Duvall’s performance garnered an Academy Award nomination for best actor. Michael O’Keefe was nominated for best supporting actor.
“The Great Santini,” based on the 1976 semi-autobiographical novel by Beaufort author Pat Conroy, is about a young man’s love-hate relationship with his Marine fighter pilot father Lt. Col. Wilbur “Bull” Meechum, known as “The Great Santini” and played by Duvall, who rules the family with an iron fist. O’Keefe played Meechum’s son, Ben, and Blythe Danner was his wife, Lillian.
The backdrop of the film is 1960s Beaufort.
Many of the scenes were filmed at 1853 house known as Tidalholm in The Point neighborhood. The 7,400-square-foot waterfront property at 1 Laurens St. also was used in the movie “The Big Chill.”

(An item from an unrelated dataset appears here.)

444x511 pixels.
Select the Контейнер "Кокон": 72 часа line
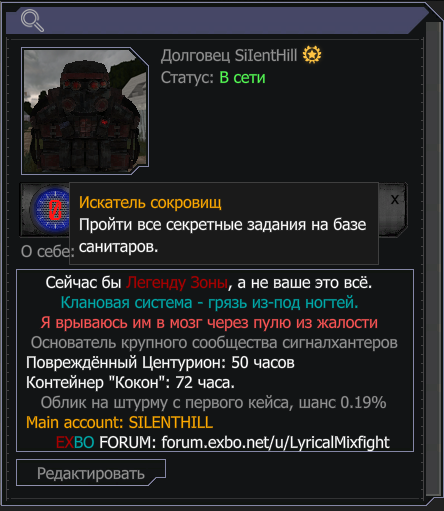click(130, 382)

‘Uncle Bobby’ played sports with neighborhood kids
In a story published Feb. 16 in Charleston-based Garden & Gun magazine, Beaufort native Hamlin O’Kelley, who grew up in the neighborhood, said the kids came to know Duvall during his time in the city and called him “Uncle Bobby.” Duvall played basketball with them, had time to toss around the football and even joined them trick or treating.
“We all became star-struck when Hollywood arrived in town to film Pat Conroy’s novel The Great Santini,” O’Kelley wrote. “We all knew the Conroys.”

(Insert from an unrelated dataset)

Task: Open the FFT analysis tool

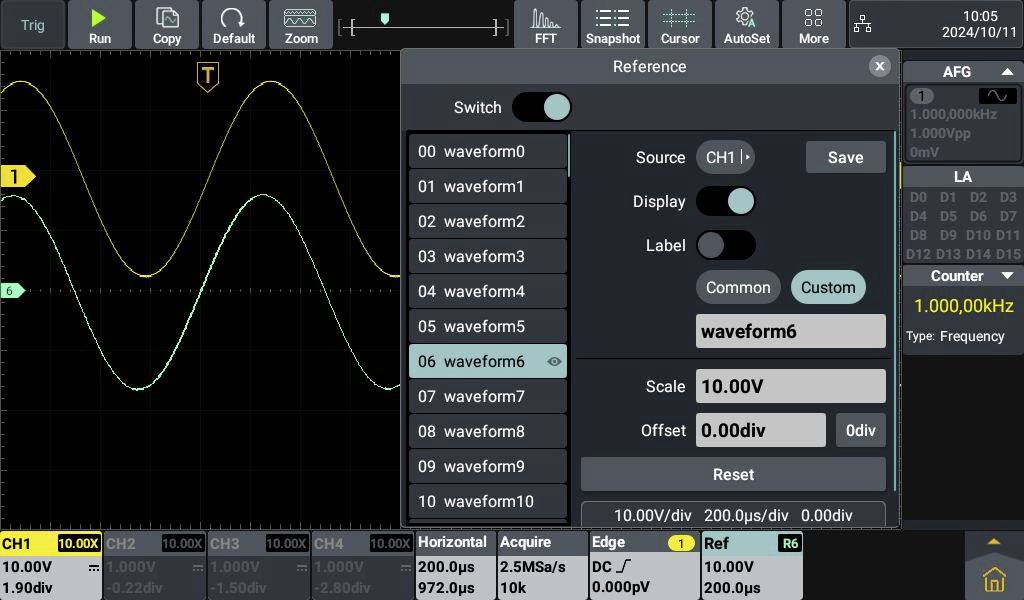Action: [x=545, y=24]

Conroy, who died in 2016, later praised Duvall’s portrayal of the abusive, yet larger-than-life Marine pilot character based on his own father.
A post about Duvall’s death on Conroy’s Facebook page prompted 450 comments, with many recalling interactions they had with Duvall and other actors or their experiences as extras during filming.

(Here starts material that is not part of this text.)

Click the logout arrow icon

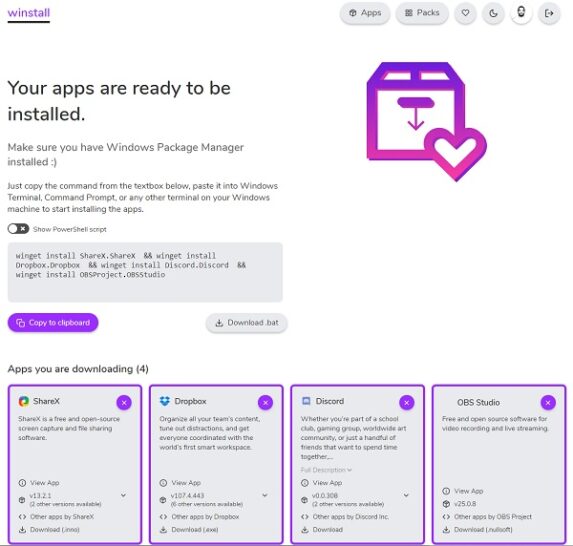pos(549,13)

“We were lucky to meet Robert Duvall that night,” wrote Rebecca Bradshaw who watched filming at The Point. “It was a thrill! Will never forget it. He was one of the best. RIP.”
“Got to see him work his acting magic when I was an extra on the set of “The Great Santini” in Beaufort SC in 1979,” Blaine Smith said. “He even came over and sat at our table one day during lunch just to talk and hang out with the boys, and tell us how he had recently filmed another movie playing an Army Colonel.... Apocalypse Now!” The guy was just as humble and nice as you would think he would be.”
Duvall was in 1995’s “Something to Talk About” starring Julia Roberts and Dennis Quaid, another movie made in Beaufort.
Santini Patriot Award at the Beaufort International Film Festival
The Beaufort International Film Festival introduced the Santini Patriot Award in 2011 in honor of the title character in Pat Conroy novel. The award is given annually to a filmmaker whose work honors American veterans.
In 2010, Danner and O’Keefe returned to Beaufort where they were recognized at the festival, along with Conroy, for their contributions to Lowcountry cinema. In the film, Danner played Lillian Meechum, Bull Meechum’s wife.
But Duvall never returned.
“We are saddened by the loss of the great Robert Duvall, a legendary actor who gave the world so many unforgettable characters including Lt. Col. Bull Meechum in The Great Santini,” Conroy’s Facebook page said. “We send our deepest sympathies to his family and to all who loved him. What a gift that he lives on in the work and that we can return to his performances again and again.”
Though he has made his journey “toward stars and suns, toward galaxies and night,” says the post of Duvall, referring to a well-known passage in Conroy’s book, “his light endures on screen, indelible and eternal.”